Turning now to the drawings, switchgear apparatus 10 in accordance with the invention is illustrated in FIGS. 1 and 2. The depicted apparatus 10 is in the form of switchblade-type, air dielectric gear and includes an outer surrounding housing 12 having an upstanding source side bushing wall 14, top wall 16, bottom wall 18, spaced sidewalls 20, and an upstanding load side bushing wall 22 in opposed relationship to wall 14.
A pair of switch operating mechanisms 24 are respectively mounted adjacent each of the sidewalls 20, although a single mechanism could be employed. Inasmuch as each of these mechanisms 24 are identical, only one is depicted and described herein. In any event, an elongated, switchblade-supporting shaft 26 extends outwardly from each of the mechanisms 24 and is supported in a manner to be described hereinafter. Each shaft 26 carries three spaced apart switchblades 28 which are secured to the shaft 26 so that they pivot in unison. In more detail, each of the phase switches within apparatus 10 is identical and includes a stationary, metallic, bifurcated contact 30 supported on a skirted insulator 32. All of the insulators 32 are secured to a support channel 34 extending between and connected to the sidewalls 20. Each phase switch further has a movable contact 36 designed to be received and engaged with the associated stationary contact 30. The movable contact 36 forms a part of an elongated depending switchblade 28, the latter as described being rigidly secured to shaft 26. The end of each switchblade 28 remote from contact 36 is received by a stationary frictional fit metallic terminal 38 (see FIGS. 1 and 2). Each terminal 38 forms a part of a source bushing assembly 40 affixed to wall 14. An electrical connection between the outer end of assembly 40 and its associated inboard terminal 38 is effected by means of an elongated skirted connector 42 as shown in FIG. 2, including a central metallic conductor 44 together with an outer, surrounding insulative jacket 46. Further details pertaining to the bushing assemblies, and the overall switchgear, are to be found in simultaneously filed application Ser. No. 106,379 entitled "Replaceable Bushing and Contact Assembly for Blade Type Air Insulated Switchgear" in the names of Gerald Roberts, et al., and this application is incorporated by reference herein.
Each stationary contact 30 is provided with an L-shaped metallic bracket 48 designed to permit connection of a terminal 50 and conductor 52, the latter leading to a fuse assembly and a corresponding load side bushing (not shown) affixed to bushing wall 22. In addition, appropriate U-shaped buss bars 54 are connected to the bracket 48 and extend between and electrically interconnect associated phase switch mechanisms within apparatus 10. Finally, although not depicted for reasons of clarity, it will be understood that each switch mechanism is typically provided with an arc-suppressing chute adjacent the contacts 30, 36.

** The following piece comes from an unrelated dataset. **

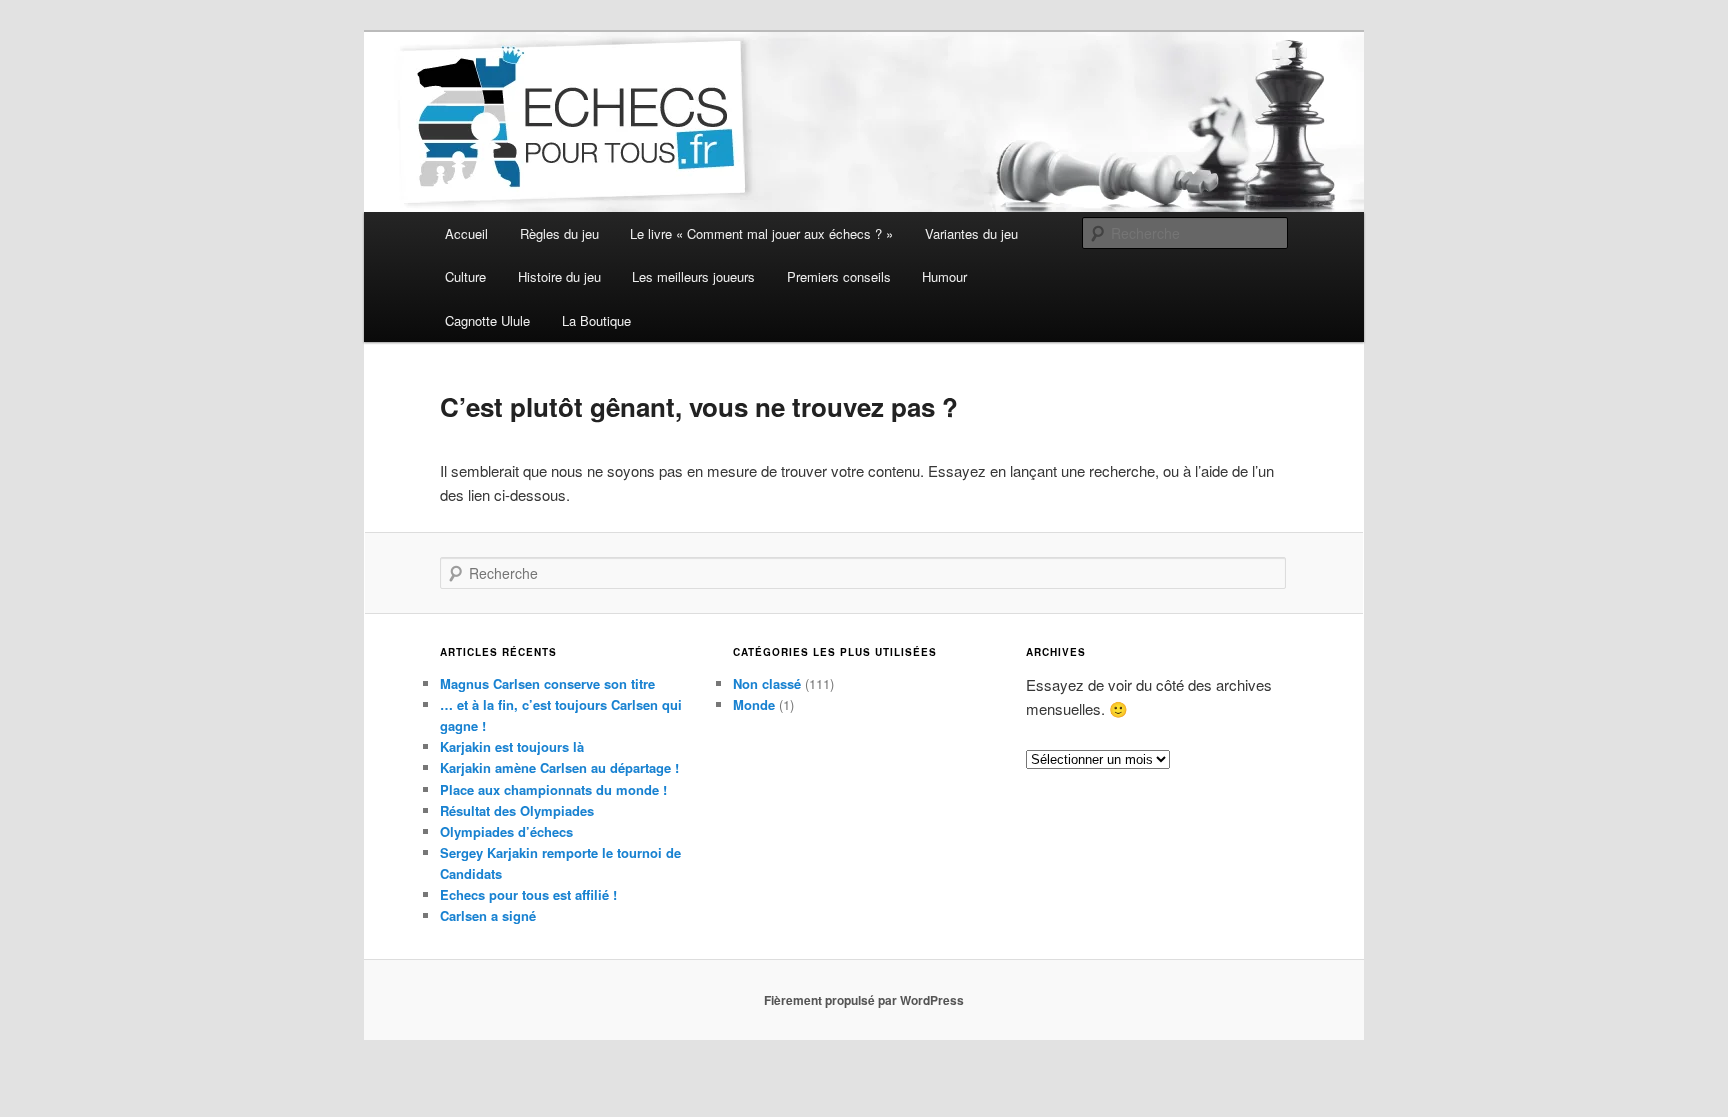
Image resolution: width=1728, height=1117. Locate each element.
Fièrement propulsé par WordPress (864, 1000)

The operating mechanism 24 is best illustrated in FIGS. 3-9. In particular, the mechanism 24 includes a base plate 56 which is rigidly attached to housing wall 20 and has a pair of spaced, outwardly extending, internally threaded bosses 58, 60 together with a threaded opening 62 therein. A short, threaded hollow stub shaft 64 is received within boss 58 and extends outwardly from base plate 56. Stub shaft 64 carries a somewhat triangularly-shaped latch plate 66 together with an outermost, elongated, somewhat triangular lever plate 68. Latch plate 66 supports a pair of spaced apart latching pins 70 which extend from the plate 66 toward base plate 56 (see FIG. 9). Plate 68 on the otherhand is provided with an elongated spring connector 72 having a pair of spring end-receiving grooves 74 therein. As best seen in FIG. 4, shaft 26 is secured coaxially to stub shaft 64 for simultaneously pivoting movement thereof. To this end, shaft 26 is provided with a connector 75 which, in conjunction with bolts 76, gives the needed shaft interconnection.

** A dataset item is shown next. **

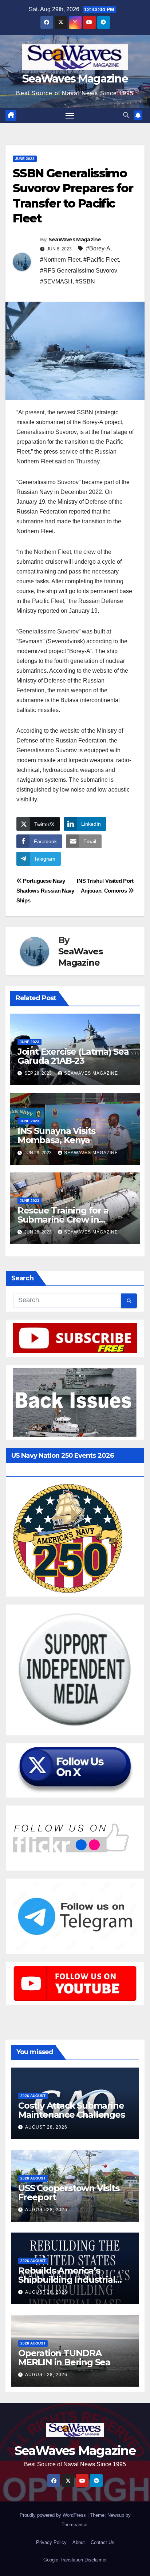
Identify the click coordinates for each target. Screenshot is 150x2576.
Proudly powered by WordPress (53, 2515)
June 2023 (25, 159)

The operating mechanism 24 also has a pair of opposed latch arms 78, 80 which are mounted for relative pivotal movement. Specifically, the arms 78, 80 are coaxially mounted to base plate 56 by means of a pivot bolt 82 and sleeve 83 (see FIG. 9), with the former being received within opening 62. The arms 78, 80 are biased together by means of a spring 84 as illustrated, and moreover each arm has a strategically located and configured notch 86 or 88 at the apex region thereof. In particular, each of the arm notches includes (see FIG. 7) a smoothly rising entrance cam surface 90, an arcuate pin-receiving region 92, and an exit cam surface 94, the latter leading to a shoulder 96. Each of the arms is also provided with an oblique operating surface 98, 100 at the end of the associated arm remote from pivot bolt 82.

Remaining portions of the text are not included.